Baca juga: Kemnaker Cairkan Lagi Pembayaran Termin Kedua BSU, Berkomitmen Meningkatkan Kualitas SDM, FPE KSBSI Gelar Training di Morowali , APBGATI Gelar Agenda Konsolidasi, Ini Yang Dibahas ,
Sayangnya konsep upah minimum di
Indonesia diimplementasikan dengan cara
yang rumit, sehingga dalam perjalanannya terjadi banyak masalah, sulit dipatuhi
dan rawan penyimpangan. Dalam banyak praktik internasional UM umumnya dibuat
dengan dua konsep sederhana, cukup dengan UM Propinsi atau UM sektoral. Tapi
Indonesia memperkenalkan 3 bentuk: Ada UM Propinsi, UM kabupaten/Kota dan UM
Sektoral, dengan besaran upah yang berbeda. Setelah itu, UM diberi peluang
tidak dijalankan dengan adanya mekanisme penundaan upah minimum, sekalipun
dengan persyaratan yang surat disertai bukti. Tapi praktek penundaan ini
menciptakan ambigiutas terhadap kepastian sistem Akibat kerumitan inilah
terjadi banyak komplik yang menimbulkan
demo buruh, perkara hukum perburuhan, dan praktek korupsi.
Keberpihakan
yang bias
Keberpihakan pemerintah yang tinggi
ke pekerja formal berakibat fatal. Tiga konsep UM tadi sulit dilakukan dalam
kondisi riil ketenagakerjaan kita yang menghadapi dualisme pasar kerja. Marilah kita lihat fakta berikut, sesuai Data
BPS Pebruari 2020, jumlah penduduk yang bekerja sebanyak 131,03 juta orang.

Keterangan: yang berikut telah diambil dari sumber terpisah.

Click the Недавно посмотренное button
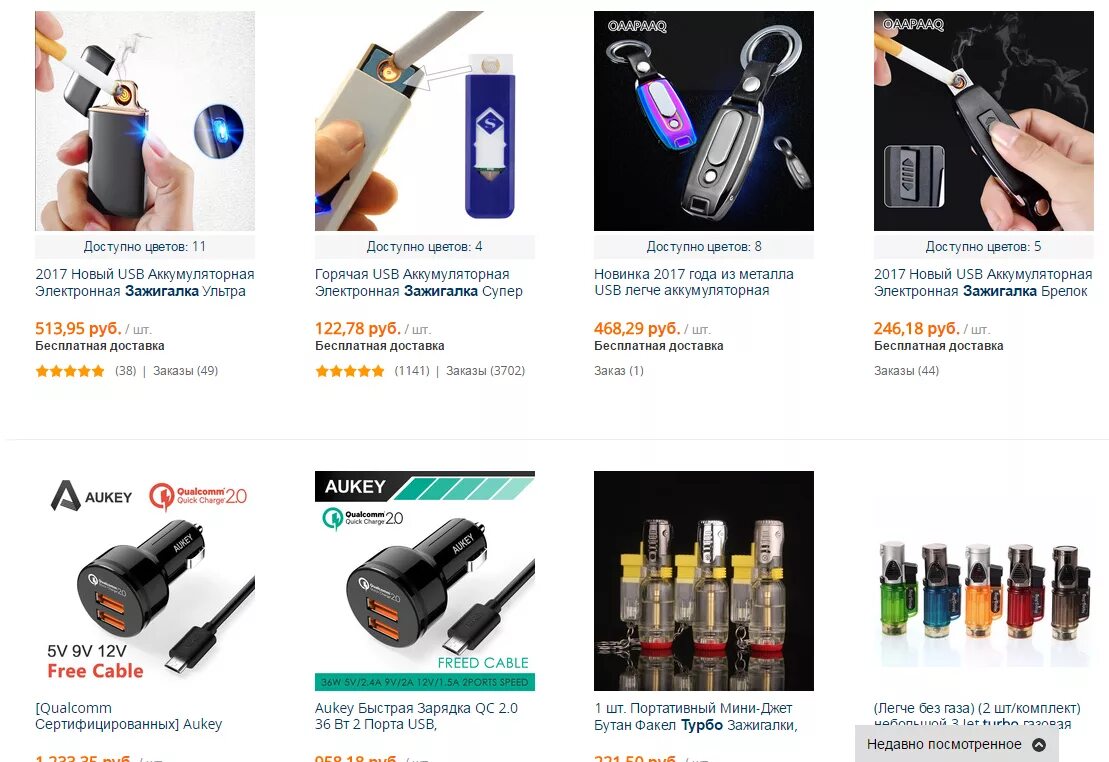Image resolution: width=1109 pixels, height=762 pixels. pyautogui.click(x=956, y=744)
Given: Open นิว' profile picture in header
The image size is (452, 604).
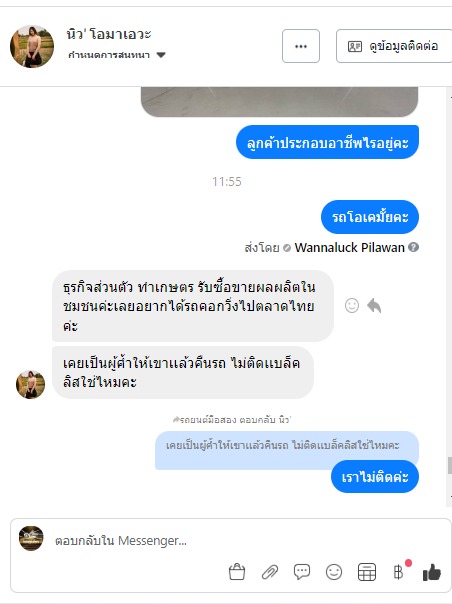Looking at the screenshot, I should pyautogui.click(x=32, y=46).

Sebanyak 74,04 juta orang (56,50%) bekerja pada kegiatan informal; hampir 70%
hanya tamatan SLTP. Data Sensus Ekonomi 2016 menyebutkan ada 26,7 juta badan
usaha pemberi kerja, namun hanya 447,000 (2%) badan usaha skala menengah dan
besar, dengan 16,6 juta pekerja. Kebijakan pemerintah biasanya selalu fokus
mengatur kelompok 2% ini, kemungkinan karena pada skala usaha inilah pemerintah
mendapat pajak yang besar. Namun ada 26,2 juta kelompok Usaha Kecil dan
Mikro dengan 53,7 juta pekerja yang
kurang mendapat perhatian, namun dipaksa harus mengikuti aturan upah minimum
yang seyogiaya hanya relevan mengatur kelompok
2% badan usaha. Bagaimana mungkin kedua kelompok ini diharuskan membayar
kewajiban yang sama sementara kemampuannya berbeda? Bagaimana mengharapkan ada
kepatuhan pembayaran UM yang sama antara pemilik hotel melati dengan hotel
bintang lima. Atau kepatuhan usaha warung dengan restoran mewah, antara warung
kelontong dengan toko Indomart? Ini juga dilema yang dihadapi oleh Pengawas
Ketenagakerjaan bagaimana melakukan penegakan hukum kepada pelaku usaha kecil,
mikro tersebut. Sebab hampir 99% kelompok usaha ini tidak mampu membayar
kewajiban UM ditambah dengan kewajiban iuran jaminan sosial Jamsostek dan
Kesehatan. Bila dilakukan pendekatan “low enforcement” maka jutaan pelaku usaha
kecil dan mikro terancam dipidanakan.
Maka pertanyaan yang mendasar adalah,
siapakah yang sesungguhnya menikmati kebijakan UM ini? Jawabanya adalah,
kelompok pekerja pada usaha menengah dan besar. Namun tidak seluruhnya! Sebab
penelitian Asian Development Bank
menyebutkan tingkat kepatuhan pembayaran upah minimum hanya terjadi pada
47,2 % perusahaan. Kepatuhan tertinggi ada pada sektor gartmen dan tekstil
itupun akibat advokasi dari serikat buruh yang kebetulan eksistensinya tinggi
di sektor ini. Konvensi ILO nomor 131 tentang “Fixing Minimum Wages”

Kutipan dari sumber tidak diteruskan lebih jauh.